List every line in the listing below that contains the word "screenshot", copying each line in full.
......
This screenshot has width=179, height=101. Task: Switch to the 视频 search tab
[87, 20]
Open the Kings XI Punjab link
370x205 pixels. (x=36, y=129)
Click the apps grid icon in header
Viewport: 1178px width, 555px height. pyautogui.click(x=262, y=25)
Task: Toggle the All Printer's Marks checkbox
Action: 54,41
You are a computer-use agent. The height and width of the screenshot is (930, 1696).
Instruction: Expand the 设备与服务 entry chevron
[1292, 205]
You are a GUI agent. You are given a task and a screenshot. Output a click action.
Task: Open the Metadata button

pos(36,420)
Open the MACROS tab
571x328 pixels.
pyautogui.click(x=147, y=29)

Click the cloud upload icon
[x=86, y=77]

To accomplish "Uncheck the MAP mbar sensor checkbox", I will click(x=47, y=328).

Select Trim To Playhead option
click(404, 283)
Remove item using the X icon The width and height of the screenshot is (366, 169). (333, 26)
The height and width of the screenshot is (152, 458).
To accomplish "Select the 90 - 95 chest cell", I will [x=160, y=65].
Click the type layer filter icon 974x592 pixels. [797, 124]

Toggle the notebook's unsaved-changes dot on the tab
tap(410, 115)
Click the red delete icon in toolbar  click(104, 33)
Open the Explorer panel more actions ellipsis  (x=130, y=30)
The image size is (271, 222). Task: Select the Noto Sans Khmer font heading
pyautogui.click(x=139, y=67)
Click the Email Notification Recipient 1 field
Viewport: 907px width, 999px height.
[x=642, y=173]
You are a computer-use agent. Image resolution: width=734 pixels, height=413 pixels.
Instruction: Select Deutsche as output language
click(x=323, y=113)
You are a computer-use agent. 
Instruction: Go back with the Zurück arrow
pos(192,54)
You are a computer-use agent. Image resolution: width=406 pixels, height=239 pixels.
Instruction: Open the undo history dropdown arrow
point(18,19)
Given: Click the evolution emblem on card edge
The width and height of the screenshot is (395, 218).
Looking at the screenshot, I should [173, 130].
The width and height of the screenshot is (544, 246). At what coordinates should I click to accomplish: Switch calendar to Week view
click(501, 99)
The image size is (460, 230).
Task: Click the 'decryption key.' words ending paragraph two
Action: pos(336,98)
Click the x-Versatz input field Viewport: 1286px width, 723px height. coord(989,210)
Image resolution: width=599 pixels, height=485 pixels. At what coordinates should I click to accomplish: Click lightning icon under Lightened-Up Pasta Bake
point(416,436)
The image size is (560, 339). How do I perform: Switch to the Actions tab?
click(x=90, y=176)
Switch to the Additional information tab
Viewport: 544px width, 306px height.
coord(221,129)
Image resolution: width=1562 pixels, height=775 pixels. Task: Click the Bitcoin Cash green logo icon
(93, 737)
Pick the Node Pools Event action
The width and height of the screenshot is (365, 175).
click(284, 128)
......
**FINAL RESULT**
This screenshot has width=179, height=101. Task: Switch to the 视频 search tab
You are a computer-use agent. The height and width of the screenshot is (930, 1696).
You are a GUI agent. You are given a task and a screenshot. Output a click action.
Remove item using the X icon The width and height of the screenshot is (366, 169). (333, 26)
The height and width of the screenshot is (152, 458).
The width and height of the screenshot is (395, 218).
Looking at the screenshot, I should [173, 130].
The width and height of the screenshot is (544, 246). At what coordinates should I click to accomplish: Switch calendar to Week view
The width and height of the screenshot is (365, 175).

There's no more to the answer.